An AnandTech review of the iPhone 11 has revealed that Apple's new A13 chip is an absolute monster when it comes to performance. Their in depth benchmarking shows that Apple's new chip does indeed offer a 20% performance increase over the A12, and that in some sustained scores this is actually as high as 50-60%.
As reported by 9to5Mac, AnandTech notes:
Apple's sustained performance score improvements are a lot more significant and reach 50% to 60% when compared to last year's iPhones. As things would seem, Apple's claims to have improved thermal dissipation for the SoC have worked out extremely well.

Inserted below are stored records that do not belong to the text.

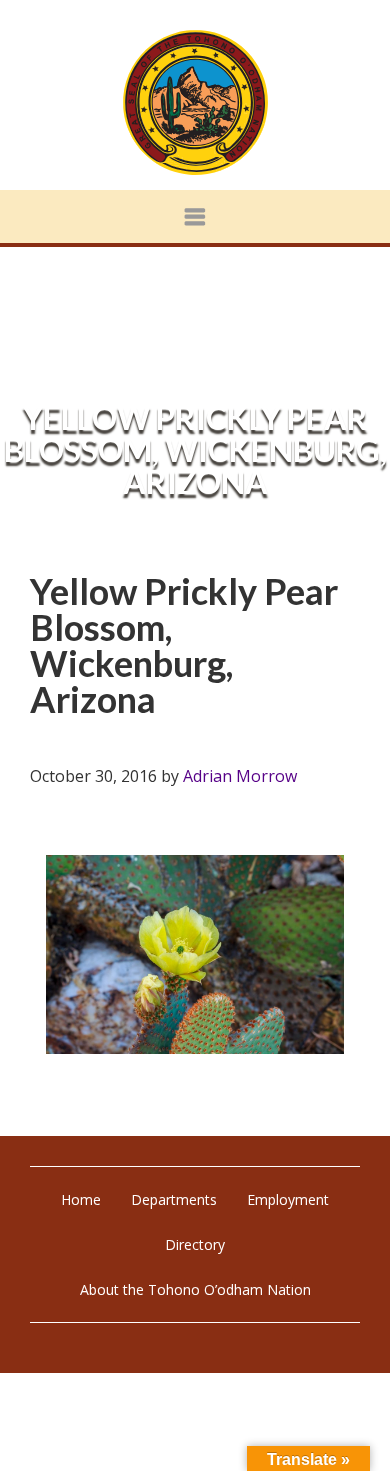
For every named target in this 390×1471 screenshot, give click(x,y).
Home (81, 1199)
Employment (288, 1199)
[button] (195, 216)
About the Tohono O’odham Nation (195, 1289)
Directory (195, 1244)
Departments (174, 1199)
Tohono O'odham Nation (195, 102)
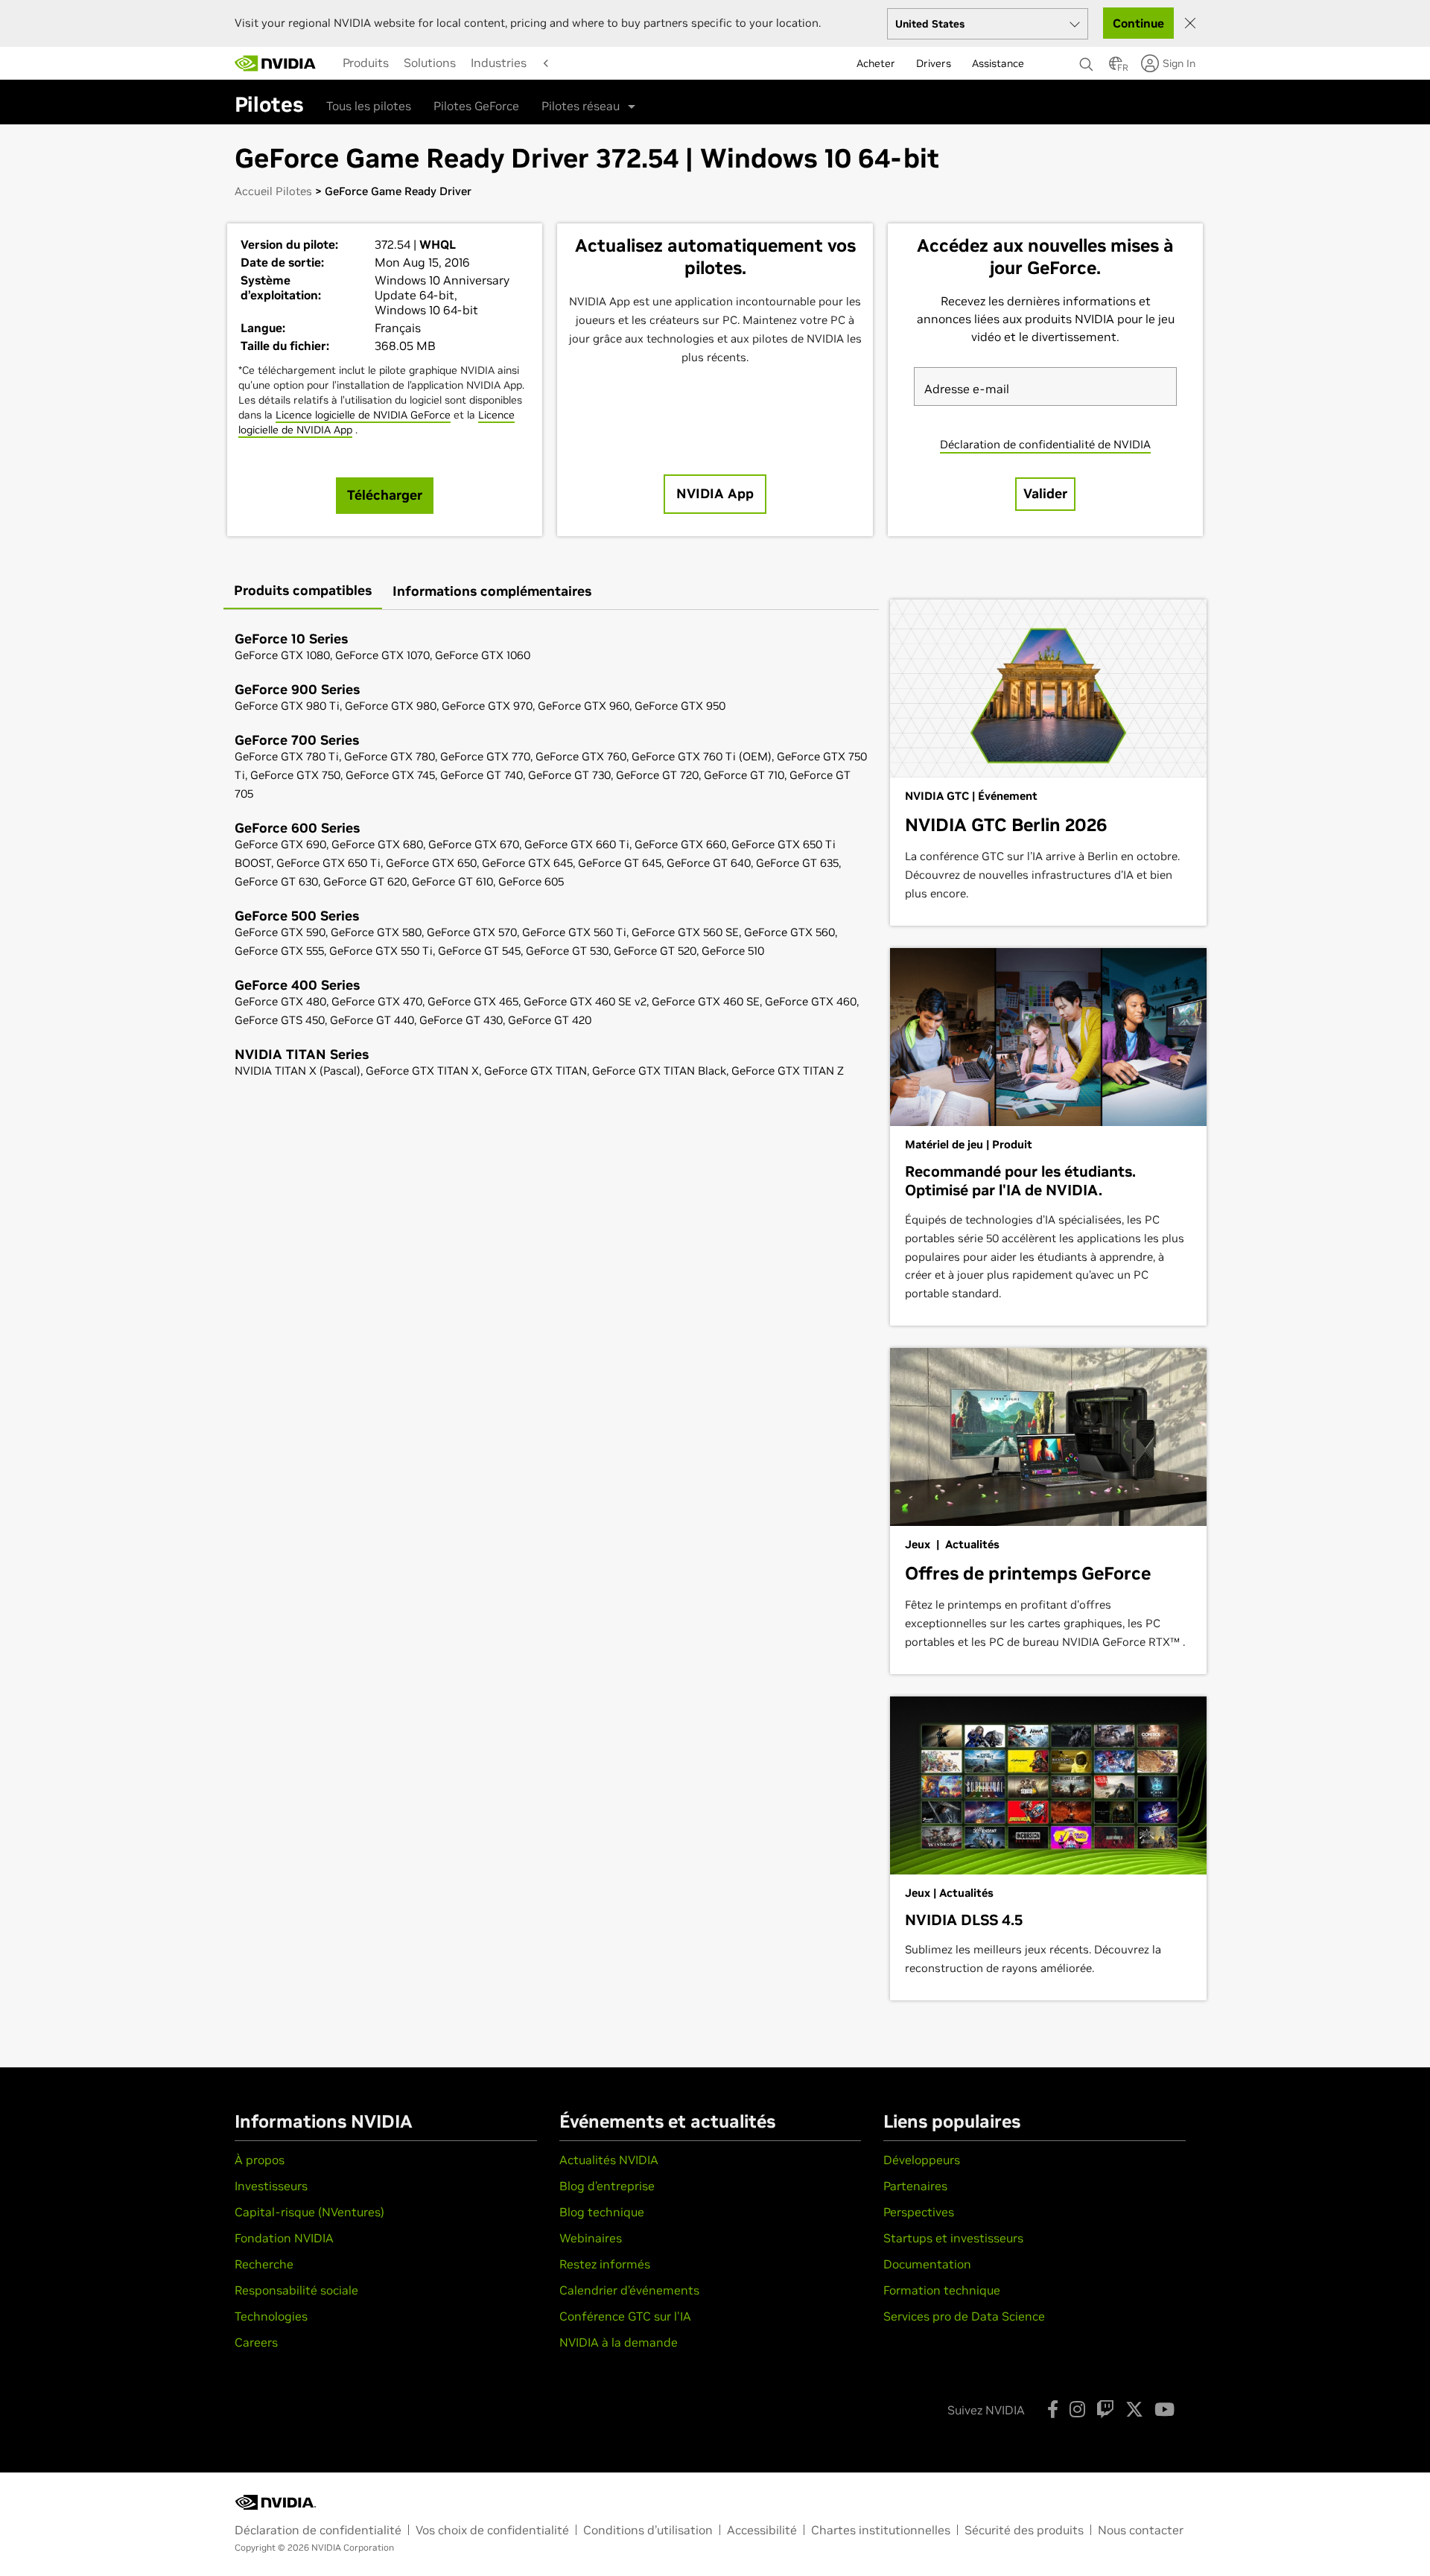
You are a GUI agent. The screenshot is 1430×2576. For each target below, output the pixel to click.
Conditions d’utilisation (648, 2529)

In fact, the A13 is so fast, it performs twice as well as the next best non-Apple chip:
Overall, in terms of performance, the A13 and the Lightning cores are extremely fast. In the mobile space, there's really no competition as the A13 posts almost double the performance of the next best non-Apple SoC. The difference is a little bit less in the floating-point suite, but again we're not expecting any proper competition for at least another 2-3 years, and Apple isn't standing still either.
Last year I've noted that the A12 was margins off the best desktop CPU cores. This year, the A13 has essentially matched best that AMD and Intel have to offer – in SPECint2006 at least. In SPECfp2006 the A13 is still roughly 15% behind.
To learn that the beating heart of the iPhone is 11 is on par with Intel and AMD's desktop offerings is pretty spectacular. However, the increased power draw of Apple's new chip were enough to draw the attention of the review:
In terms of power and efficiency, the A13 seemingly wasn't a very successful iteration for Apple, at least when it comes to the efficiency at the chip's peak performance state. The higher power draw should mean that the SoC and phone will be more prone to throttling and sensitive to temperatures.... One possible explanation for the quite shocking power figures is that for the A13, Apple is riding the far end of the frequency/voltage curve at the peak frequencies of the new Lightning cores.
The review notes that Apple claims the A13 is 20% faster and uses 30% less power. AnandTech suggests this is perhaps unclear, because the A13 is really either 20% faster or 30% more efficient, not both at the same time. Essentially, what Apple means is that whilst operating at the peak performance point of the A12, it will be using 30% less power. As the review notes, when it's going full tilt, the A13's power draw is actually quite a bit higher than the A12. It does however also clarifiy that the increased power draw won't cause any issues because Apple's thermal management is "top notch."